El Día 12 es el traslado único más largo de la cola del safari: desde Tarangire, al norte por las tierras altas de la NCA hasta la zona de Seronera en el Serengeti, en siete horas de carretera. La ruta es directa: al norte desde la Puerta de Minjingu, a través de Makuyuni, al norte por Mto wa Mbu y ascendiendo por la Puerta de Loduare hacia el Área de Conservación de Ngorongoro. El tramo de las tierras altas de la NCA es visualmente cautivador: grava ondulada por tierras de pastoreo masái, el cono volcánico del Ol Doinyo Lengai en el horizonte norte, una parada opcional en la Garganta de Olduvai, donde el equipo de Mary Leakey encontró al Homo habilis en 1959. El cráter no se visita en este día de tránsito; queda por delante como el acto final de la semana.

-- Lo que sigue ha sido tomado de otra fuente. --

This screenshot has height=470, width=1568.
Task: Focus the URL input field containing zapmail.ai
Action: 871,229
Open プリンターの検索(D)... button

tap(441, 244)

En la Puerta de Naabi Hill el Serengeti anuncia su escala —hierba que se extiende plana y dorada hacia cada punto cardinal— y llegas a Seronera antes del anochecer.

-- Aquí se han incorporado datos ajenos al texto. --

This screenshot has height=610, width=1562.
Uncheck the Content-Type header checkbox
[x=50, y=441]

Los Días 13 y 14 son la recompensa del Serengeti tras el largo traslado. El Día 13 ofrece el día completo que los itinerarios de una sola noche en el Serengeti no pueden dar: dos safaris en vehículo en el Valle de Seronera, el corazón ecológico del Serengeti y el ecosistema con mayor densidad de depredadores de África. El valle alberga la mayor densidad de leopardos residentes de África, presentes todo el año en las higueras-salchicha a lo largo del corredor del río. Las manadas de leones se apropian de los complejos graníticos de los kopjes —elevados, calentados por el sol, dominantes— y los guepardos escrutan las llanuras centrales abiertas desde puntos de observación sobre termiteros. El Día 14 se abre con un último safari matutino en el Serengeti antes de que la carretera gire hacia el sureste. El trayecto de Seronera al borde del Cráter del Ngorongoro toma 4,5 horas por las mismas tierras altas de la NCA que atravesaste dos días antes, ahora en sentido inverso, pero esta vez como medio día en lugar de toda la ambición de la mañana, con llegadas al borde a media tarde.

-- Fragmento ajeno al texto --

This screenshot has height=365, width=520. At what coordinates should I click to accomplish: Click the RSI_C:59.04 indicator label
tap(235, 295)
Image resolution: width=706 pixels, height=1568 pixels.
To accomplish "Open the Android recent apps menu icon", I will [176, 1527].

El Día 15 es la razón por la que el cráter es un gran final y no una simple escala. Dormir en el borde significa una salida a las 5 de la mañana y la puerta de descenso de Seneto a las 6 AM, antes que el convoy proveniente de Karatu (a 45 minutos). El descenso a través del bosque montano baja 600 metros verticales en cuatro kilómetros de carretera en zigzag. Luego el bosque se abre. El suelo del cráter se despliega en un panorama que ninguna fotografía representa adecuadamente: 260 kilómetros cuadrados de pastizal, marisma, bosque de acacias de Lerai y el brillo alcalino del Lago Magadi, encerrados por un borde volcánico ininterrumpido. Veinticinco mil grandes mamíferos residen permanentemente en este suelo sin forma de entrar o salir salvo por tres puertas del parque. El circuito de seis horas por el suelo del cráter cubre todo el lienzo de fauna: flamencos del Lago Magadi, hipopótamos del Pantano de Gorigor, rinocerontes negros en peligro crítico en el pastizal central abierto, elefantes machos del Bosque de Lerai, manadas de leones en la hierba corta, y un almuerzo tipo picnic en la charca de hipopótamos de Ngoitoktok. Ascendiendo por la carretera de un solo sentido de Lerai a primera hora de la tarde, conduces 3,5 horas hasta Arusha. La montaña queda atrás. El cráter cierra el viaje. Así es como se ven quince días cuando la ruta está bien planteada.